Parallels and Contrasts – Serbian Architecture 1980 – 2005

06 November 2007 - 15 January 2008

Parallels and Contrasts – Serbian Architecture 1980 – 2005

Exhibition in the Museum of Applied Art
6th November 2007 – 15th January 2008


Exhibition and Catalogue Author:
Ljiljana Miletić Abramović, M.A. MAA Architecture Department

Exhibition design:
Ivan Kucina, M.A. Arch.

Catalogue designed by: Tatjana Stratimirović, Arch.

Parallels and Contrasts – Serbian Architecture 1980 – 2005 aims to position and discuss modern Serbian architectural output of the last decades of the 20th century, a transition between epochs, on a plane of academic observation and historiographical research, and to present it in that context to the professional and cultural public.
……
Forming a broad view of architecture in Serbia in the interval between 1980 and 2005 is an attempt to state and interpret multi-faceted relations – parallels and contrasts within architecture as a phenomenon – as well as to establish parallels and contrasts with European architectural trends. Links between architectural influences and trends are numerous and founded on diversity and similarity, contradiction and complexity. We set the crucial chronological and problematic date in relation to 1989, the year of the tearing down of the Berlin Wall and the creation of numerous paradoxes emanating from that historic event.
……
The architectural milieu formed in Serbia in the penultimate and last decades of the 20th century exhibits a structure of exceptional complexity. The most natural view of architecture in this period can be formed in the context of unities separated into decades: the 1980s are marked by an opening up towards the world and promotion of the ideas of post-modernism; the 1990s are in the sign of chaos, confusion and contradictions. What is visible, in particular in the development of Belgrade, where the majority of all projects were executed, are a complexity, multilayeredness, contradiction, dichotomy of architecture. Given that it was created in very unfavourable transitional social and historical circumstances, it reflects a cultural and social ‘alchemy’ of the Serbian-Belgrade milieu – a veritable ‘democratisation’, optimism and openness of the cultural scene during the 1980s and the ruination of civilisational values and standards, destructiveness and a civilisational derailment which took place in the 1990s.

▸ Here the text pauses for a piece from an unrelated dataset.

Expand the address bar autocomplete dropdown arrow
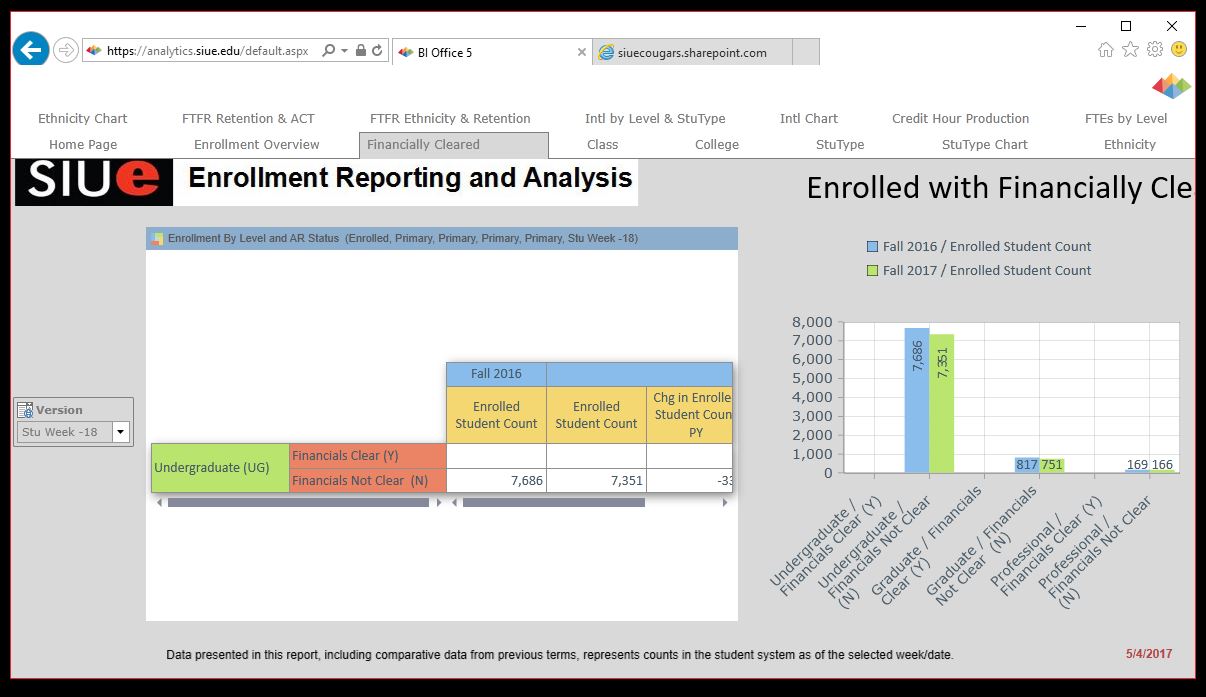The image size is (1206, 697). [x=344, y=50]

The historiographical, study character of the Parallels and Contrasts –Serbian Architecture 1980 – 2005exhibition demanded for a relevant explanation prior research based on looking at sources and literature as well as active communication with architects. During the preparatory work we looked at all forms of architectural labour – completed projects, designs, urban-planning studies, publications, alternative forms of activity, exhibitions, manifestos, competitions. In spite of a variety of presentation options, we opted for a chronological approach, but not a fixed and predetermined historical and artistic period, but are in fact time which gave different interpretations of architecture.
……

Presentation of contemporary architecture is fraught with many difficulties, not the least of which is the problem of selection from the huge spectre of works, manifestations and personalities. It is obviously impossible to include everything, as every new decade brings with it a new group of talented architects, while preceding generations are still active and at the peak of their creativity. Most of the space in this exhibition has been granted to representatives of the generation which appeared on the architectural scene in the 1980s and whose works significantly point to a contradictory relationship of contrasts and continuity towards the Moderna.
……

A total of fifty seven works will be presented at the exhibition. We were restricted in part by space and funds, but also reasons of methodology, because in our view the works shown sublimate the ideas and aspirations in which they were created, and in some cases transcend them. The selection criteria were value, typology, and phenomenology. We sought to present the materials so as to stress in an intriguing way the amphibology and bivalency of architecture which appeared in these times of contradictions and conflicts.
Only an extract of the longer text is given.